L'accès des jeunes au logement, notamment en fin d'études, est un enjeu majeur, face auquel le Gouvernement a entrepris plusieurs actions destinées à faciliter leur autonomie et leur mobilité. Au stade de la candidature, si le futur locataire, ancien étudiant, ne dispose pas, à titre personnel et immédiatement, de ressources propres, l'accès au logement peut, néanmoins, lui être facilité dès lors qu'il présente au bailleur des garanties lui permettant d'attester de sa solvabilité, tels que le cautionnement d'une personne physique ou d'une personne morale comme Visale. En effet, l'apport d'une caution constitue un engagement à payer les dettes locatives en cas de non-paiement du loyer ou d'insolvabilité du locataire.

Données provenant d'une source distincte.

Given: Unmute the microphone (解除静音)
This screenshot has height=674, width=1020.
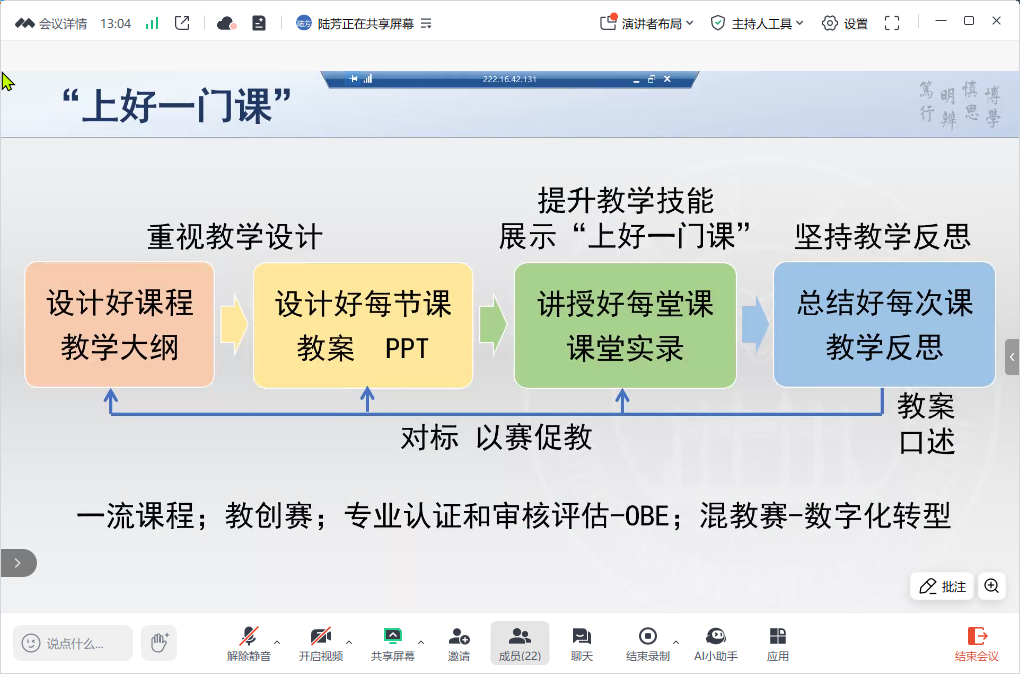Looking at the screenshot, I should pyautogui.click(x=248, y=643).

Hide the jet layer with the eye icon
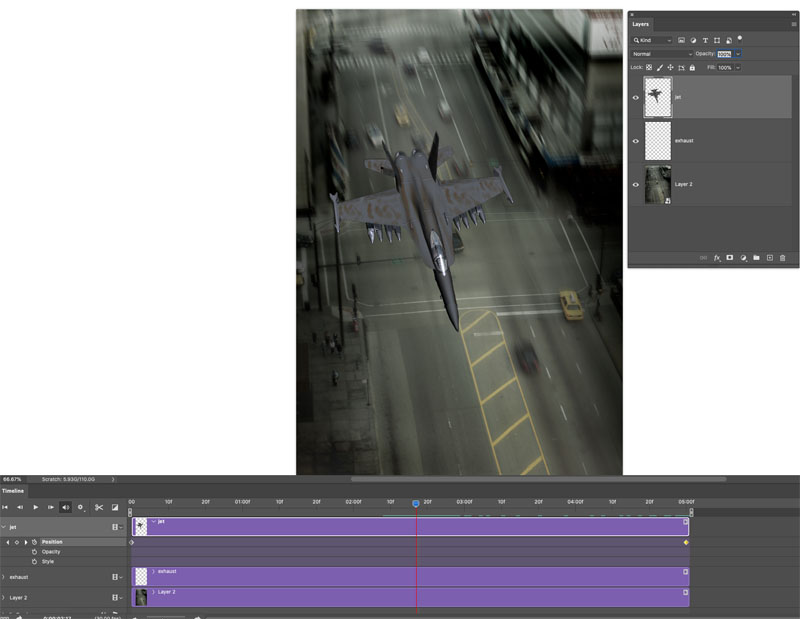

Afin de faciliter davantage encore l'accès à la location des jeunes, et en lien avec Action logement, le Gouvernement a permis l'extension des garanties liées au cautionnement Visale aux dégradations locatives. Par ailleurs, la loi n° 2018-1021 du 23 novembre 2018 portant évolution du logement, de l'aménagement et du numérique (ELAN) a créé un nouveau type de bail dans la loi n° 89-462 du 6 juillet 1989 tendant à améliorer les rapports locatifs et portant modification de la loi n° 86-1290 du 23 décembre 1986. Afin de faciliter l'accès au logement aux personnes en formation professionnelle, en études supérieures, en contrat d'apprentissage, en stage, en service civique ou en mission temporaire dans le cadre d'une activité professionnelle, il est possible de conclure un bail mobilité, également couvert par le cautionnement Visale, dont le formalisme et le régime juridique sont simplifiés. Ce contrat de bail mobilité, d'une durée comprise entre un et dix mois maximum non renouvelable et sans dépôt de garantie, devrait bénéficier principalement aux jeunes. La loi ELAN précitée prévoit également d'agréer des opérations dans parc locatif social dédiées à un public jeune, âgé de moins de trente ans, avec des contrats de location d'un an maximum et renouvelables tant que cette condition d'âge est remplie. Ces dispositifs s'ajoutent aux structures déjà existantes destinées aux jeunes, comme les foyers jeunes travailleurs ou les résidences sociales étudiantes, ainsi qu'aux autres alternatives comme les possibilités de colocation par exemple (avec des aides financières de la Caisse d'allocations familiales), qui se sont fortement développées depuis quelques années.